**Excerpted data:**
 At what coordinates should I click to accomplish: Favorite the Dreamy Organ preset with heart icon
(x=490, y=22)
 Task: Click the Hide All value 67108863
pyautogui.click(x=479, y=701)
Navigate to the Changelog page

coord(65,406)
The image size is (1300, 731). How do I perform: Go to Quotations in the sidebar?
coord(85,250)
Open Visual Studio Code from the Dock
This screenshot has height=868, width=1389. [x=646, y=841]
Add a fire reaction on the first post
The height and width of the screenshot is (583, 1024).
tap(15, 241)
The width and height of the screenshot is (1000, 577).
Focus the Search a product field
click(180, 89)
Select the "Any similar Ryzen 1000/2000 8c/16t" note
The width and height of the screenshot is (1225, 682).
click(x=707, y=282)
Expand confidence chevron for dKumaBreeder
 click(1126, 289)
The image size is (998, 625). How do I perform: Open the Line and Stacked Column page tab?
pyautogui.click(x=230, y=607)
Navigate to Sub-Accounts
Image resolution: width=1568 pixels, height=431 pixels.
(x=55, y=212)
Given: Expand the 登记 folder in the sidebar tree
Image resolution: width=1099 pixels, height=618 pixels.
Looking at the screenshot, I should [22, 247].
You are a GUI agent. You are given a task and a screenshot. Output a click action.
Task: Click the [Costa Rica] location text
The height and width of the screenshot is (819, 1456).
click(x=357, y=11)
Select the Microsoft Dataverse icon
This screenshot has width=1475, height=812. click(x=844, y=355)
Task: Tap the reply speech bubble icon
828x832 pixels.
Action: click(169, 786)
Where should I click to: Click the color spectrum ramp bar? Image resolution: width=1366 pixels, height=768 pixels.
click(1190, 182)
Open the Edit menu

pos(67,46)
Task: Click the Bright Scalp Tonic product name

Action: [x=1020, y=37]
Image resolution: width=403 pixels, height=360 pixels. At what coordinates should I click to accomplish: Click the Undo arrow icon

**Goal:** Rewrite the entries with every "sidebar" changed to "side panel" and nothing else altered.

**Exercise solution:**
 At what coordinates should I click to accomplish: Favorite the Dreamy Organ preset with heart icon
(x=490, y=22)
 Task: Click the Hide All value 67108863
pyautogui.click(x=479, y=701)
Navigate to the Changelog page

coord(65,406)
The image size is (1300, 731). How do I perform: Go to Quotations in the side panel?
coord(85,250)
Open Visual Studio Code from the Dock
This screenshot has height=868, width=1389. [x=646, y=841]
Add a fire reaction on the first post
The height and width of the screenshot is (583, 1024).
tap(15, 241)
The width and height of the screenshot is (1000, 577).
Focus the Search a product field
click(180, 89)
Select the "Any similar Ryzen 1000/2000 8c/16t" note
The width and height of the screenshot is (1225, 682).
click(x=707, y=282)
Expand confidence chevron for dKumaBreeder
 click(1126, 289)
The image size is (998, 625). How do I perform: Open the Line and Stacked Column page tab?
pyautogui.click(x=230, y=607)
Navigate to Sub-Accounts
Image resolution: width=1568 pixels, height=431 pixels.
(x=55, y=212)
Given: Expand the 登记 folder in the side panel tree
Image resolution: width=1099 pixels, height=618 pixels.
Looking at the screenshot, I should [22, 247].
You are a GUI agent. You are given a task and a screenshot. Output a click action.
Task: Click the [Costa Rica] location text
The height and width of the screenshot is (819, 1456).
click(x=357, y=11)
Select the Microsoft Dataverse icon
This screenshot has width=1475, height=812. click(x=844, y=355)
Task: Tap the reply speech bubble icon
828x832 pixels.
Action: click(169, 786)
Where should I click to: Click the color spectrum ramp bar? Image resolution: width=1366 pixels, height=768 pixels.
click(1190, 182)
Open the Edit menu

pos(67,46)
Task: Click the Bright Scalp Tonic product name

Action: [x=1020, y=37]
Image resolution: width=403 pixels, height=360 pixels. At what coordinates should I click to accomplish: Click the Undo arrow icon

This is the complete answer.